【天池】新人赛-快来一起挖掘幸福感!

step_1:目标确定

  通过问卷调查数据,选取其中多组变量来预测其对幸福感的评价。

step_2:数据获取

  连接:

    https://tianchi.aliyun.com/competition/entrance/231702/information

  下载:

    train_set:happiness_train_complete.csv

    test_set:happiness_test_complete.csv

    index:文件中包含每个变量对应的问卷题目,以及变量取值的含义

    survey:文件是数据源的原版问卷,作为补充以方便理解问题背景

step_3:train_set数据清洗和整理

  使用matplotlib.pyplot依次画出id和其它列的scatter图

  

  通过图对数据进行操作:

  • happiness是样本标签(预测模型的真实值),通过问卷发现其类别只有1,2,3,4,5,通过图发现有-8,应当删除值为-8这些噪音数据
  • 删除id、survey_time、edu_other、join_party、property_other、invest_other列
  • 其它列所有小于0的值和空值均设置为-8
  • 均值归一化
# jupyter notebook下运行

import numpy as np
import pandas as pd
import matplotlib.pyplot as plt

# 导入训练数据集和测试集
# encoding='gbk',不能用utf-8
train_data = pd.read_csv('happiness_train_complete.csv', encoding='gbk')
test_data = pd.read_csv('happiness_test_complete.csv', encoding='gbk')

# 训练集样本个数8000,每个样本含有140个特征
# 测试集样本个数2968,每个样本含有139个特征
train_data.shape
test_data.shape

# 去除-8值
train_data = train_data[train_data.happiness>0]
train_data.shape

# 训练集标签
y = train_data.happiness

ind1 = ['id','happiness','survey_time','edu_other','join_party','property_other','invest_other']
# 训练集样本中删除指定列数据
X = train_data.drop(ind, axis=1)

# 删除测试集中删除指定列数据
ind2 = ['id','survey_time','edu_other','join_party','property_other','invest_other']
X_test_data = test_data.drop(ind, axis=1)

# 把DateFrame类型转为np.array
y = np.array(y, dtype=int)
X = np.array(X, dtype=float)
X_test_data = np.array(X_test_data, dtype=float)

# 把小于0的值设置为-8
X[X<0]=-8
X_test_data[X_test_data<0]=-8

from sklearn.impute import SimpleImputer

# 把样本中的值为空的特征设置为-8
X = SimpleImputer(fill_value=-8).fit_transform(X)
X_test_data = SimpleImputer(fill_value=-8).fit_transform(X_test_data)

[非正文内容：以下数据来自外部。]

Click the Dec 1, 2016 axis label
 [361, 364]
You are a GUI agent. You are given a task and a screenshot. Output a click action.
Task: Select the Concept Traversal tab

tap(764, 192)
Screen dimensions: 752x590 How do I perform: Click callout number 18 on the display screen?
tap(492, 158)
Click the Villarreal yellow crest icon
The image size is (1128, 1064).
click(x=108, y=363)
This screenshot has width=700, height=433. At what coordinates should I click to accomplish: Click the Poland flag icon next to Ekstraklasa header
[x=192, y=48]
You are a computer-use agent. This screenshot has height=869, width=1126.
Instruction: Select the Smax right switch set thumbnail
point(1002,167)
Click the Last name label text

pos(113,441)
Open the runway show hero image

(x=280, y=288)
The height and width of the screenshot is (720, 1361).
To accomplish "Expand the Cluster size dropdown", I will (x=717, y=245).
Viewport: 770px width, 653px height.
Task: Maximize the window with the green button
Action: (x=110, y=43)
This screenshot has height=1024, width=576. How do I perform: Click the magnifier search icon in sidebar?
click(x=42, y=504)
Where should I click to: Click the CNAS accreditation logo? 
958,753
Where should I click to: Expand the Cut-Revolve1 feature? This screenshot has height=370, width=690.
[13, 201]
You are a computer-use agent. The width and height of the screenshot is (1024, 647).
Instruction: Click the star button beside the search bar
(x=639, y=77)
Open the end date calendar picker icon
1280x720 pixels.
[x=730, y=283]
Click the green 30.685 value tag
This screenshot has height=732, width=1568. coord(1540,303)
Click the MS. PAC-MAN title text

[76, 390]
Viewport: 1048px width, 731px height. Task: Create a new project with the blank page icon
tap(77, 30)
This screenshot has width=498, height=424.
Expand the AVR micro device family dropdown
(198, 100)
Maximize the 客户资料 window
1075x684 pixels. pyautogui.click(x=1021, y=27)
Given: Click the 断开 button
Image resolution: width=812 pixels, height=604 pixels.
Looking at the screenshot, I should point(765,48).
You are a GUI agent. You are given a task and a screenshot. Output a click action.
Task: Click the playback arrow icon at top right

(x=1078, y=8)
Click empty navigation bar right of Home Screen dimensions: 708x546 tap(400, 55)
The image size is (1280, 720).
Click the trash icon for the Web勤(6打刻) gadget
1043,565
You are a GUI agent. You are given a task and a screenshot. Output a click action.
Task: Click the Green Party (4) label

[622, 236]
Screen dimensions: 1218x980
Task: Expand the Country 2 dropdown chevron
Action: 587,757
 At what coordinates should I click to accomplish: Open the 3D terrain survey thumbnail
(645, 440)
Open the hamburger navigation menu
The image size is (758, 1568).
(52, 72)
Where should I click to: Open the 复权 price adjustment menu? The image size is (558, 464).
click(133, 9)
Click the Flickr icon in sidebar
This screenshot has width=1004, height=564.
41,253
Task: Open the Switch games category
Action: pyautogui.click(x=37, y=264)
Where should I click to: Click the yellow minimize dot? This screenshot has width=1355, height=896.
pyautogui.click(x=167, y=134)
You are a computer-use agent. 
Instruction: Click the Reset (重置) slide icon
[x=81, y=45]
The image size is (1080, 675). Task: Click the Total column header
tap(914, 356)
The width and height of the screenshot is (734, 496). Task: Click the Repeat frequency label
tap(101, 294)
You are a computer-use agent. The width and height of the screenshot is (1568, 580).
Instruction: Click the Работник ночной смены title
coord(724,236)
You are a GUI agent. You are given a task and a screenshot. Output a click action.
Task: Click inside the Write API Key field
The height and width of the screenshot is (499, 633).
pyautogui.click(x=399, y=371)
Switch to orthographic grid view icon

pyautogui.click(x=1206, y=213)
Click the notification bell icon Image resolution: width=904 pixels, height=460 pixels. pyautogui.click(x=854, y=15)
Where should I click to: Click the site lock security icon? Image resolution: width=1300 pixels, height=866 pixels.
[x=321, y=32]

from sklearn.model_selection import train_test_split

# 因为测试集没有标签,所以拆分训练集
X_train, X_test, y_train, y_test = train_test_split(X,y, random_state=666)

# 均值归一化
from sklearn.preprocessing import StandardScaler

std = StandardScaler().fit(X_train)
X_train_std = std.transform(X_train)
X_test_std = std.transform(X_test)
std_1 = StandardScaler().fit(X)
X_std = std_1.transform(X)
X_test_data = std_1.transform(X_test_data)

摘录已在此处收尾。